'O SES: İNSANLIK'
Kolombiya topraklarında İskoç bir botanikçi... Jessica, kız kardeşi Karen’ın tanım koymakta zorlanılan rahatsızlığı dolayısıyla Bogotá’dadır. Derken tuhaf bir patlama sesi duyar. Nedenini ve kaynağını bilemez ama artık bu onun için en büyük merak unsurudur. Karen ve eşi Juan’la buluştukları yemekte ses tekrarlar, lakin bu sonik tınılar içeren patlamayı sadece kendisinin duyduğuna ikna olur; çünkü lokantadaki herkes hayatın normal akışı içinde hareket etmektedir.
‘O ses: İnsanlık’
Merakı daha da artmıştır ve Juan’ın öğrencilerinden Hernán’ın ses stüdyosuna giderek sesin orada yeniden üretilmesi için yardım ister. Jessica patlamayı, denizin içindeki bir metal duvara çarpan beton kürenin çıkardığı bir ses olarak tanımlar. Belli zaman sonra tekrar Hernán’ın stüdyosuna gittiğinde orada öyle biri olmadığını söylerler... Öte yandan bir botanikçi olarak orkidelerini tehdit eden mantarları araştırmaya koyulur. Bu esnada tanıştığı profesör onu 6 bin yıllık bir iskeletin incelenmesine davet eder. Merakı kırsala yönlenmesine neden olacak, sığ bir derenin kenarında, yemek için önündeki balıkları temizlemeye çalışan bir adama rastlayacaktır. Tıpkı ses stüdyosundaki kişi gibi adı Hernán olan bu yöre insanı, bilgece yaklaşımlarıyla Jessica’yı az zamanda çok derin sulara çekecektir...

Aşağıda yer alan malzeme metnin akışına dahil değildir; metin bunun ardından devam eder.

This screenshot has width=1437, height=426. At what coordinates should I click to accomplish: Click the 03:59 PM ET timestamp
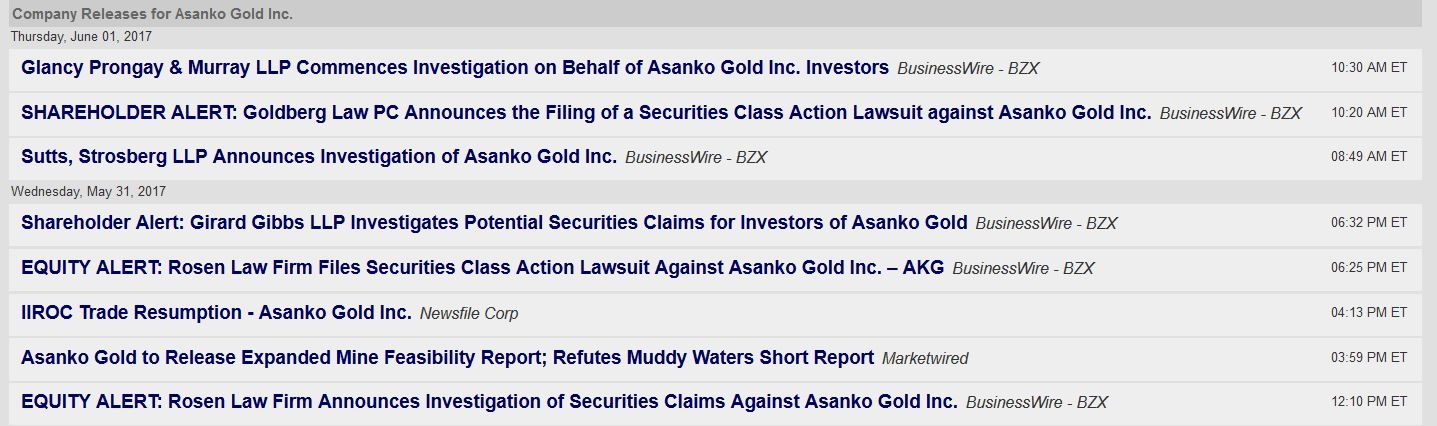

Apichatpong Weerasethakul, filmografisindeki birçok yapıta rağmen sadece ‘Amcam Önceki Hayatlarını Hatırlıyor’unu (Loong Boonmee raleuk chat) seyrettiğim ve bu film dolayısıyla kendime yakın hissetmediğim bir sinemacı(ydı). Yukarıda konusunu özetlediğim son yapıtı ‘Memoria’ ise bence dertler bakımından belki aynı ama anlatımıyla insanı çarptıkça çarpan bir çalışma. İlk kez ülkesi Tayland’dan uzakta bir coğrafyada, yine ilk kez uluslararası bir yıldızla (Jessica’da Tilda Swinton’ı izliyoruz) çektiği bu yapım, zamanın akışına, insanın varoluşuna, zihinsel köklerine, arayışlarına, anılarına, belleğin birikimine ve modern çağların kaygan zemini üzerindeki gelgitlerine dair görselliğin eşlik ettiği psikolojik bir yolculuk olmuş... Jessica’nın sadece kendisinin duyup duymadığı konusunda endişe yaşadığı o ses bir bireyin mi
yoksa toplumsal bir hafızanın, vicdanın ya da tepkinin yansıması mıdır; film bence asıl olarak bu tür hatırlatmaların ve dertlerin peşinde.
Bu tür metaforik hassasiyetleri olan öyküler (ve de yönetmenler), daldıkları girdaplara seyirciyi de çeker ama çoğu kez vardıkları noktadan geri dönemezler ve adeta izleyeni de kafası karışık bir şekilde bırakarak çekip giderler. Oysa Weerasethakul’un ‘Memoria’sı genel olarak bir terapi seansı ya da sinemasal bir meditasyon tadında. Filmin açıklanamayan yanları bile kendini kaptıran seyirciye huzur veriyor adeta.
Hayatın hikâyeleri yeter!
Tilda Swinton’ın; endişelerini derinlemesine yansıtan ve merakının peşinde sürüklenen Jessica’da çok başarılı bir performans sergilediği filmin bence iki can alıcı bölümü var; biri ses stüdyosunda patlamayı yeniden yaratma çabası, diğeri de yaşlı Hernán’la söyleştiği kısım. Yörenin yerlisi konumundaki bu ‘halk bilgesi’, gündelik akışın gürültücü yanına dikkat çekerken hayatın kendi içinde birçok hikâye barındırdığını ve bu yüzden TV ve film izlemediğini, ömrü boyunca da doğup büyüdüğü yerden ayrılmadığını çünkü bu yolla hafızasına sahip çıktığını söylüyor.
Sonuç itibariyle geçen yıl Cannes Film Festivali’nde Jüri Özel Ödülü’nü İsrailli yönetmen Nadav Lapid’in ‘Ha’berech’iyle paylaşan ‘Memoria’ bence muhteşem bir ruhsal yolculuk. Uhrevi dertlerin bu denli ustalıkla anlatıldığı filmlere hasretseniz ya da bu tür konular ilginizi çekiyorsa kesinlikle kaçırmayın derim.